Климентьев пригладил потной рукой потный лоб. Ничего хорошего из этого не получилась: лоб стал ещё мокрей, а рука так и вовсе.

– Завтра утром отправитесь на станцию Окуловка. Сторож монастыря показал на допросе, что подозреваемый в страшном преступлении человек, некто Михайлов, служил до прихода в монастырь на работу на этой станции стрелочником. Оттуда он и приехал в поисках места в Псков.

– Слушаюсь-с, Иван Дмитриевич.

– Да уж, мой друг, слушайте внимательно, ибо от Вашей сообразительности положительно зависит успех дела. Ну – тес, будете инкогнито.

– Это мы понимаем-с.

– Уже хорошо. Половина успеха. Соблюдайте полнейшее инкогнито, чтобы слух о вашем приезде на станцию ни в коем случае не дошел до этого Михайлова прежде, чем Вы его отважно схватите. Конечно, я не исключаю и того, что Михайлов в этом деле совершенно то есть ни при чем. И сейчас, в эту самую минуту шестеро агентов изучают кандидатов в преступники из среды других господ, мещан, крестьян, посещавших в последнее время мужской монастырь.

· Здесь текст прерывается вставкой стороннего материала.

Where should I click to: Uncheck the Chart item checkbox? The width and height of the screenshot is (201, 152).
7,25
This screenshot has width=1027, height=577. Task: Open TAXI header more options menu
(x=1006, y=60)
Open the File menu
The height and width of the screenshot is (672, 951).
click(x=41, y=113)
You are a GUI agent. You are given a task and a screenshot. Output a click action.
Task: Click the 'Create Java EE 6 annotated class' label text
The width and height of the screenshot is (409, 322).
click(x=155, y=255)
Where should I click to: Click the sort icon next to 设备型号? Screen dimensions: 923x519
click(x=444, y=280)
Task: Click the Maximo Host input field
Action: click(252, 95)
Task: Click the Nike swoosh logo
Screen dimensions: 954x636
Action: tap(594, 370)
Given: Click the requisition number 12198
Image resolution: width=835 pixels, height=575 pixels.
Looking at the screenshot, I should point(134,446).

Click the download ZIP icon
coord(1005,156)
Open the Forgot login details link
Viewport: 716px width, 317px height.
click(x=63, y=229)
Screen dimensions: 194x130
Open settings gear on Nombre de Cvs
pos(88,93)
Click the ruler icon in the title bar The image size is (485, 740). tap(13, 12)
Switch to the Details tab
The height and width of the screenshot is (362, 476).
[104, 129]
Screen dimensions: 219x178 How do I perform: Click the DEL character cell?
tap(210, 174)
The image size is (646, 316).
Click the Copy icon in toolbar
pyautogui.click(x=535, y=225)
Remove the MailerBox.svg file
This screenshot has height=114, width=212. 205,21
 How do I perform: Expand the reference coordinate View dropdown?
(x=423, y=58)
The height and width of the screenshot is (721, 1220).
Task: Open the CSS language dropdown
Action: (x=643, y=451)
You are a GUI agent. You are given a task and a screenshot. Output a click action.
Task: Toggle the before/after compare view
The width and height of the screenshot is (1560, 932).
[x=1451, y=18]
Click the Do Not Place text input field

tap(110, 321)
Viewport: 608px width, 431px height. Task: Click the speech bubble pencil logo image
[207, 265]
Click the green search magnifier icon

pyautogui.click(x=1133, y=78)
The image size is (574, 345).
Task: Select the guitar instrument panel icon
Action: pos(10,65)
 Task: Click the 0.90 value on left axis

– Так что с Михайловым? Брать или не брать?

– Брать. Более того, допросить тут же форменным образом, если надо, то и с пристрастием. А также учинить подробнейший обыск в его жилище.

– А…

– А вот насчет этого, будьте спокойны. Вот Вам, сударь Вы мой, открытый лист, в коем я прошу местные власти оказывать Вам немедленное и самое энергичное содействие во всем, что Вы сочтете необходимым предпринять.

Наутро, в восемь ли утра, или в половине девятого Климентьев уж выехал в Окуловку. Пока ехал на поезде, внимательно приглядывался, прислушивался, завел дружбу-знакомство с уездной прислугой и кондукторской бригадой.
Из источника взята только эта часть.